§ Instruction 1:
In the school network account, what did the Win 3.1/95 PCs use to reach the Linux filestores?
§ Instruction 2:
Please summarize the school network account in two sentences.
§ Instruction 3:
Carry the school network account forward from the point where it stops.

§ Source extract:
Begin

Something not being discussed, is that there can be any amount of take
up of open source platforms within a school - you don't have to go 100%.

Way back in my sixth form days (1996) between the Head of Learning
Resources, a former student who was now at university and myself - we
replaced the ageing Econet/SJ MDFS network with Ethernet and Slackware
Linux fileservers over a period of several months. The Acorn Archimedes
and Risc PC boxes all had Omniclient to NFS mount the Linux filestores,
and the Win 3.1/95 PCs used Samba. The Linux boxes also provided the
usual central network services such as DNS, DHCP, email and a proxy
server to allow internet access. Later we managed to convince the local
cable TV company to give us a 2Mbps/G703 circuit between us and the
local university for next to nothing to replace the ISDN line coming out
of one of the servers.

With the central infrastructure changed it really didn't matter what the
machines ran. At the time it made sense that the rooms teaching
vocational courses used Windows OS and Microsoft applications, and other
areas could continue to use the Acorn machines as the software was
perfectly up to the job. If you could format a document in say,
Impression Publisher on an Acorn, then using Microsoft Word or
Wordperfect on a PC afterwards really wasn't a big learning curve.

End

§ Stored records:

Begin

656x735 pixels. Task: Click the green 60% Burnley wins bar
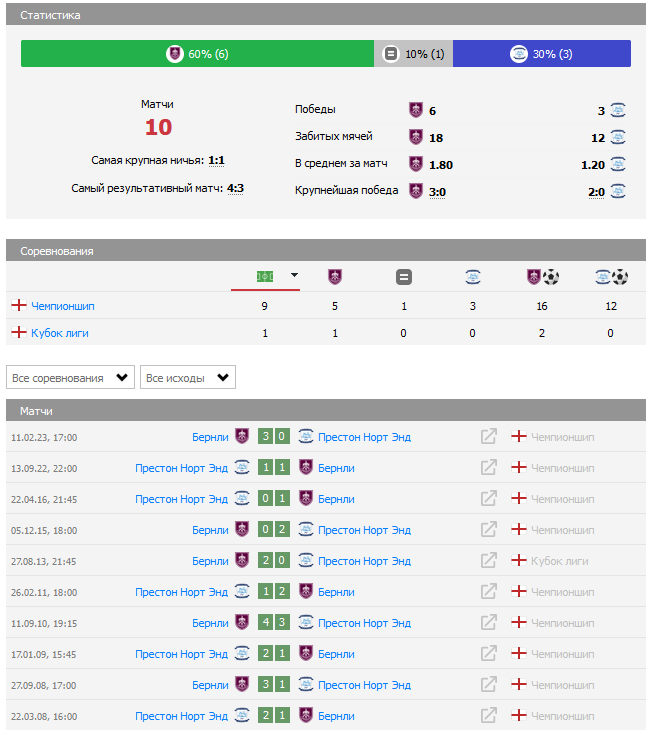click(x=197, y=54)
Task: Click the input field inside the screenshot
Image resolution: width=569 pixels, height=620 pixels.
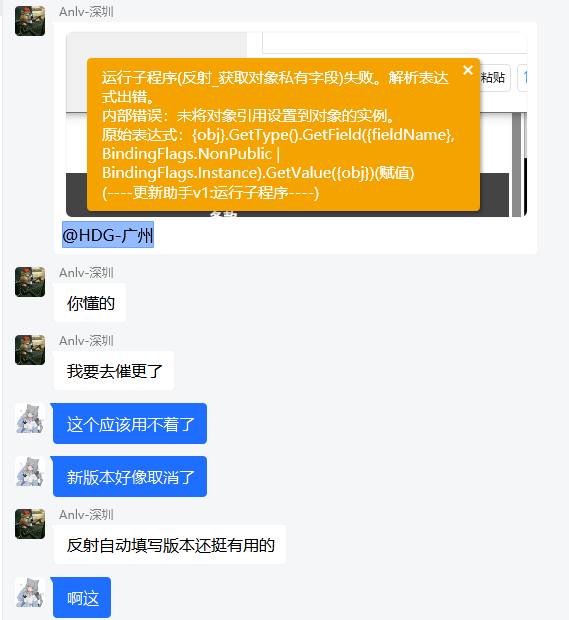Action: pyautogui.click(x=395, y=43)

End

§ Right answer 1:
Samba.

§ Right answer 2:
A school can take up open source platforms to any degree and does not have to adopt them completely. In 1996 the writer, the Head of Learning Resources and a former student replaced an ageing Econet network with Ethernet and Slackware Linux fileservers that served both Acorn machines and Windows PCs, and after that vocational rooms used Windows while other areas kept their Acorn machines.

§ Right answer 3:
Although some of the Acorn Risc PCs did have Intel coprocessor cards so
could run Windows 95 as well as Risc OS. Quite what they are using now I
don't know, I expect Active Directory has made things a little more
complicated to maintain the single sign on environment we had set up

Things have moved on in the last 12 years, but I think if Acorn were
still in existence then schools probably would still be using them, as
the skills are transferable - and the machines are designed to be used
in an classroom environment. But once they were no longer available
schools had a choice, either bring in another platform to teach
'transferable skills' (Mac, or PC/Linux), or get the PC/Windows platform
and teach the 'correct' skills first time. As has already been
mentioned, the knowledge of the staff has to be taken into account so
chances are PC/Windows was the comfortable choice. But schools have
already made a transition away from Risc OS to Windows, so another
transition may not be out of the question.

IMHO if the Linux environment was as well developed as it is today when
Acorn closed down, then I can see how a lot of schools could have moved
straight across. As it was common practise to teach 'transferable
skills' from a non Windows platform then. Now I think there would have
to be some very clear cut benefits to convince schools and parents that
it was a good idea.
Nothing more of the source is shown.